There are two ways of measuring technical debt. The first one is to get a ratio of technical debt according to code volume, and the second one is to use directly the estimates given by the tools (like SonarQube), along with the list of technical debts and their references to the code, SonarQube gives an estimate in days or hours needed to fix this debt. For the ratio approach, we can use the initial estimates or even better, the overall time needed to develop the software so far and extrapolate the value according to the technical debt ratio. The time needed for the development is very accurate so measuring technical debt from ratio can give an accurate estimate of the work needed to fix the issues.

How to Reduce or Eliminate Technical Debt

Being agile is the best way of managing technical debt and reducing it when it appears. The sooner we address the issue, the less interest we'll have to pay over time. To address technical debt, software development teams can use the following approach.

The Quickest to Solve: Fixing debts that take little time to fix is an excellent way to eliminate technical debt gradually. Debts like code formatting can be solved in a little time, making up a template and apply these templates to all the codes that have been developed so far, then integrate these templates in the tools used by the developers.

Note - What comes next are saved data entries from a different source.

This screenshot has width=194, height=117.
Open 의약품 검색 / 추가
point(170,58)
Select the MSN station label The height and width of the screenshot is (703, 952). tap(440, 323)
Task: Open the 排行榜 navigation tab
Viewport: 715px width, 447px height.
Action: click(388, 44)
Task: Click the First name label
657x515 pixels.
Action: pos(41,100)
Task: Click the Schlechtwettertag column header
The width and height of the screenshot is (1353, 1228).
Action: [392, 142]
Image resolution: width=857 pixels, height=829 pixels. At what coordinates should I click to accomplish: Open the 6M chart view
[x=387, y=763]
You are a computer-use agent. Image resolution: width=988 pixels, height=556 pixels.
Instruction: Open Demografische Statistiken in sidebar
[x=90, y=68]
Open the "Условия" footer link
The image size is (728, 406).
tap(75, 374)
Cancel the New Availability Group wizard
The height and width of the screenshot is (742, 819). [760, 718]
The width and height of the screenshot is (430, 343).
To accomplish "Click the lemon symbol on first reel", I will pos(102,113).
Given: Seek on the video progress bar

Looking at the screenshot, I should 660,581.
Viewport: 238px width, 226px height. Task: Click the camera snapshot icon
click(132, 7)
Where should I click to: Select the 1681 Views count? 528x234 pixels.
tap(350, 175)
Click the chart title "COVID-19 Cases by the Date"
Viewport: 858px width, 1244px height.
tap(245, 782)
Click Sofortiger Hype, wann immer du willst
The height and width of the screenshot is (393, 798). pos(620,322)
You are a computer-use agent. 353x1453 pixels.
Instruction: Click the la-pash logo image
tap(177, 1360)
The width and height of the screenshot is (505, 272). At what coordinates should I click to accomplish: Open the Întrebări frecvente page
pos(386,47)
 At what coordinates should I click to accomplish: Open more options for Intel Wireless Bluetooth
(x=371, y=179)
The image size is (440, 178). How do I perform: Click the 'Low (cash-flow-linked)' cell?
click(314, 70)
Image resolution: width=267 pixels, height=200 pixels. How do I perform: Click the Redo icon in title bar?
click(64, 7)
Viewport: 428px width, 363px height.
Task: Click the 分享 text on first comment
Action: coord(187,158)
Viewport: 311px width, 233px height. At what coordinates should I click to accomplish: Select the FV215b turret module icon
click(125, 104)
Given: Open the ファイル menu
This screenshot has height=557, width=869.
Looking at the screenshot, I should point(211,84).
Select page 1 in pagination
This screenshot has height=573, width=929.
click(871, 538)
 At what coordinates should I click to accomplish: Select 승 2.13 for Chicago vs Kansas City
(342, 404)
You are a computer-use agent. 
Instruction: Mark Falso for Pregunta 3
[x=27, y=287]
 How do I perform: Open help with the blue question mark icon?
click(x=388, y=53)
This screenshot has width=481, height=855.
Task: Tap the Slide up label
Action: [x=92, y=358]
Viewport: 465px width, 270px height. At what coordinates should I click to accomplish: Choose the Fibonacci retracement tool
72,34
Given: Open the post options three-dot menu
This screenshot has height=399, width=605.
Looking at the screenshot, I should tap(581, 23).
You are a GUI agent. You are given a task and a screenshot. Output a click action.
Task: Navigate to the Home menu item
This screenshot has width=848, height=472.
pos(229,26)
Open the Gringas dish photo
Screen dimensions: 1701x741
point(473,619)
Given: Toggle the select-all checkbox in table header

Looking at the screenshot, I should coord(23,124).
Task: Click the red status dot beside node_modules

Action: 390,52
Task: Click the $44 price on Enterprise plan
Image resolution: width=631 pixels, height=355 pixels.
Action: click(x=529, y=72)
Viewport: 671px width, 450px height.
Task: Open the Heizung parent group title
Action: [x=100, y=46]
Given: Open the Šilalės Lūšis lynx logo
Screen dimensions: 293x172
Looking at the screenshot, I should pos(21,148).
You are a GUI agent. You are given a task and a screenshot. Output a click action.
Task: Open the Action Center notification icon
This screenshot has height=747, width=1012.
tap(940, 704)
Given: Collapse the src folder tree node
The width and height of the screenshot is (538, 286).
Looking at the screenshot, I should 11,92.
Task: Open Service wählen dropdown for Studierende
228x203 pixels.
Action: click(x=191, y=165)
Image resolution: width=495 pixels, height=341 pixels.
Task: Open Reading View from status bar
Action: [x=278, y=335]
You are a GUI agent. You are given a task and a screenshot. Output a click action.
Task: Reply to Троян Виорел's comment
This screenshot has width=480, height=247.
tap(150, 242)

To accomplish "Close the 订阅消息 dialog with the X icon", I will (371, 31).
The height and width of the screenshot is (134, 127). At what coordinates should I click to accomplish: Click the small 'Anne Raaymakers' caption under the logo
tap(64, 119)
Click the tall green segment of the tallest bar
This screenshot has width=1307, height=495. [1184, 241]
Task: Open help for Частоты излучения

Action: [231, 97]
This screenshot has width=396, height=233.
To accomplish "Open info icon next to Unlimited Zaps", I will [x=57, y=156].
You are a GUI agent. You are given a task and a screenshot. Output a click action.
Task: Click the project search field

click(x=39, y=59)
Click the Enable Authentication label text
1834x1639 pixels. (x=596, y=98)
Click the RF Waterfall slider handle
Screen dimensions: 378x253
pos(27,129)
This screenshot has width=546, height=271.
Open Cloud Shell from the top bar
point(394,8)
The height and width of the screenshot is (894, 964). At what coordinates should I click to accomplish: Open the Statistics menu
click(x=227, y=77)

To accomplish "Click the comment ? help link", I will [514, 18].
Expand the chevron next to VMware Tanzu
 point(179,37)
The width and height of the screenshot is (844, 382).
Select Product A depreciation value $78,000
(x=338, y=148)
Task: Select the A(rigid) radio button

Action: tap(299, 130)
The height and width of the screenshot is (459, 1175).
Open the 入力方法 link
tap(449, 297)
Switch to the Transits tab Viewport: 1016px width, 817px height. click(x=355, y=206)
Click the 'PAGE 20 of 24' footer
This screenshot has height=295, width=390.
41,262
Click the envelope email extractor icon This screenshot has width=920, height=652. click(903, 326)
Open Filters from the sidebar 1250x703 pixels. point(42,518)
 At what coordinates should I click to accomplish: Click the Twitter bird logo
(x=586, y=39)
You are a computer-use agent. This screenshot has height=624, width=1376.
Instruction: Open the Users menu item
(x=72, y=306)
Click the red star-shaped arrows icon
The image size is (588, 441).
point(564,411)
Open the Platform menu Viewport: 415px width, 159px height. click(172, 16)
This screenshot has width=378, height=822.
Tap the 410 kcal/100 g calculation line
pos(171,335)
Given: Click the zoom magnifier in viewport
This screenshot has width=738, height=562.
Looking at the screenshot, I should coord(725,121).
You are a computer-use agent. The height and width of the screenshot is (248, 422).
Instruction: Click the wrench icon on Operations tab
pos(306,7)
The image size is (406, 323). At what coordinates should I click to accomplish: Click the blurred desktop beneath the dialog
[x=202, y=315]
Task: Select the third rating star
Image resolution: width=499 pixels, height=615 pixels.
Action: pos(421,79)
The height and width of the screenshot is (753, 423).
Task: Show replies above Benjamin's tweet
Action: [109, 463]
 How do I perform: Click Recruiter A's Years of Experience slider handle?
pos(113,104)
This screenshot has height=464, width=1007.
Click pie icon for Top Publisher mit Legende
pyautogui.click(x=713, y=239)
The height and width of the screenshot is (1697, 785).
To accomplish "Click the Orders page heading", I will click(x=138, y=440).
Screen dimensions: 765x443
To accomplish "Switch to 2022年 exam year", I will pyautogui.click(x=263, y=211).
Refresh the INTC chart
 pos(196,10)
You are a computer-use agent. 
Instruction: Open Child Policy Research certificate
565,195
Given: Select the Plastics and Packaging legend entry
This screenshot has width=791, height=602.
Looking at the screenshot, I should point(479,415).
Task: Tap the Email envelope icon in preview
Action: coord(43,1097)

Priority: It is also important to address issues by priority. All issues that can lead to more significant issues should be addressed quickly and should be prioritized to avoid accumulation.

Technology Update: When outdated technology leads to technical debt, it is important to update the software to the newest versions of the frameworks, application servers, databases etc. It is even important to include every stable evolution of a framework used for instance to always have the latest update and to bring small change without breaking the software.

Refactoring: Reviewing the software architecture and refactoring codes often can be useful when we don't want to end up with duplicate code or codes that lack modularity.


The quadrant, shown, can help to categorize the technical debt to identify which ones to fix first. There are many such approaches. Coming to agile processes, how to estimate / eliminate technical debt? It should be entered in the product backlog as a user story and should be prioritized like any user story. The prioritization should take into account the impact of not managing technical debt identified at the beginning of a new iteration. When deciding which stories to include in the next development iteration, we should analyze whether postponing technical debt correction for the next iteration is more or less advantageous in the long term. As a rule of thumb, we should address every critical issue as soon as it is identified.

Closing remarks

We have to learn to live with certain amount of technical debt. A good IT shop will always have a handle on the measure in terms of either the time or money needed to fix the accumulated debt to a manageable level. Understanding of different types of debt and the rate at which the organization accumulates will help in introducing specific measures to eliminate or minimize such debt.